A Lesson From Ronald Reagan or Why It Will Be Morning in America Again.

Of all the lessons that we can learn from Ronald Reagan, one of the most powerful is the lesson of optimism.

His optimism was one of his most appealing qualities. I think it played a huge role in his ability to connect with the American people.

After all, we are the most optimistic people in the history of the world.

Every day, we can make a choice to be optimistic or give in to Doom and Gloom thinking.

For Example:

1) a) Doom and Gloom – The MSM has won. The American people have been indoctrinated as socialists and that’s why they voted for Obama. We can write off huge parts of the country and the large numbers of American people. We are surrounded by the enemy.
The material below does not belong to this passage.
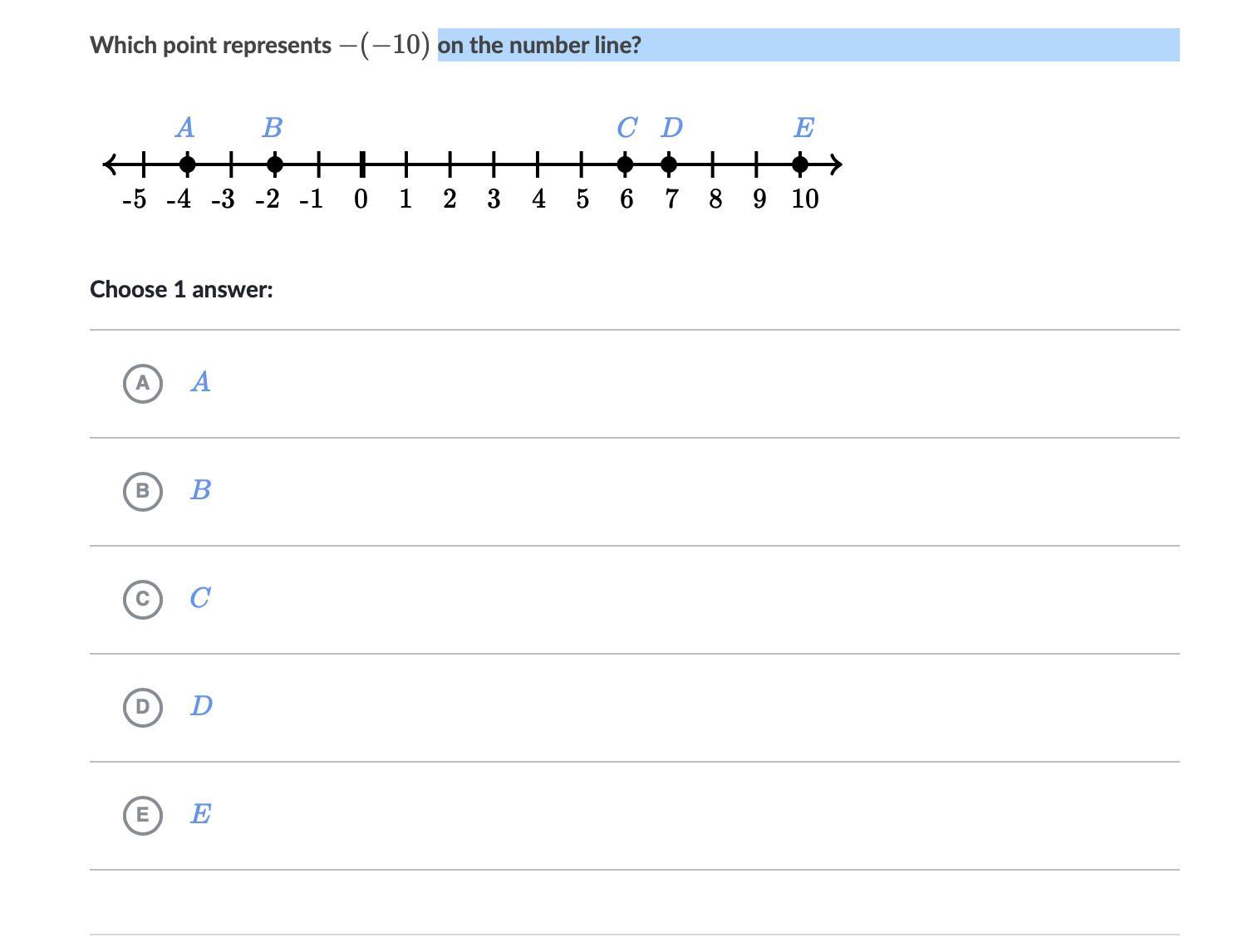The width and height of the screenshot is (1238, 952).
Task: Click the -5 label below the number line
Action: [134, 199]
b) Optimism – This crisis has really hit people hard. It caught them off guard and caused temporarily confusion. That’s why voted for Obama. The American people, to their core, still believe in freedom, opportunity and prosperity. Once they catch their breath, they will remember that. Remember, we are all in this together – these guys don’t ask about party affiliation.

2) a) Doom and Gloom – I want Obama to Fail. Now I will run off and parse what “Failure” is (and maybe what “is” is) and write 3 diaries explaining why Fail doesn’t mean what it sounds like it means.

b) This crisis will pass. They always do. America has faced tough times and bad presidents and always prevails. My concern is that, Obama’s policies are going to limit our potential and our prosperity. Elsewhere in the world, we have a 100 years of history that shows that his policies don’t work and here at home, we have 200+ year of proof that Freedom creates unlimited prosperity.  We want equality of opportunity not equality of outcomes.

3) Doom and Gloom – The Republican party is full of RINO’s and squishys. Anyone who doesn’t agree with MY personal views should be kicked out of the party. It’s better to be pure and lose than have people in power who we can’t count on 100%

b) Optimism – “Thou shalt not speak ill of any fellow Republican.” It’s a rule I followed during that campaign and have ever since. – Ronald Reagan. After spending years in the wilderness and seeing the effects of the Democrats running unchecked, Reagan understood the importance of winning elections. He knew that even if someone didn’t agree with him 100%, there would be times they did agree. And for the other times, he was a strong enough leader that he could to use logic and humor to persuade them to come around.

Let’s look for strong, optimistic leaders and not ideological purity.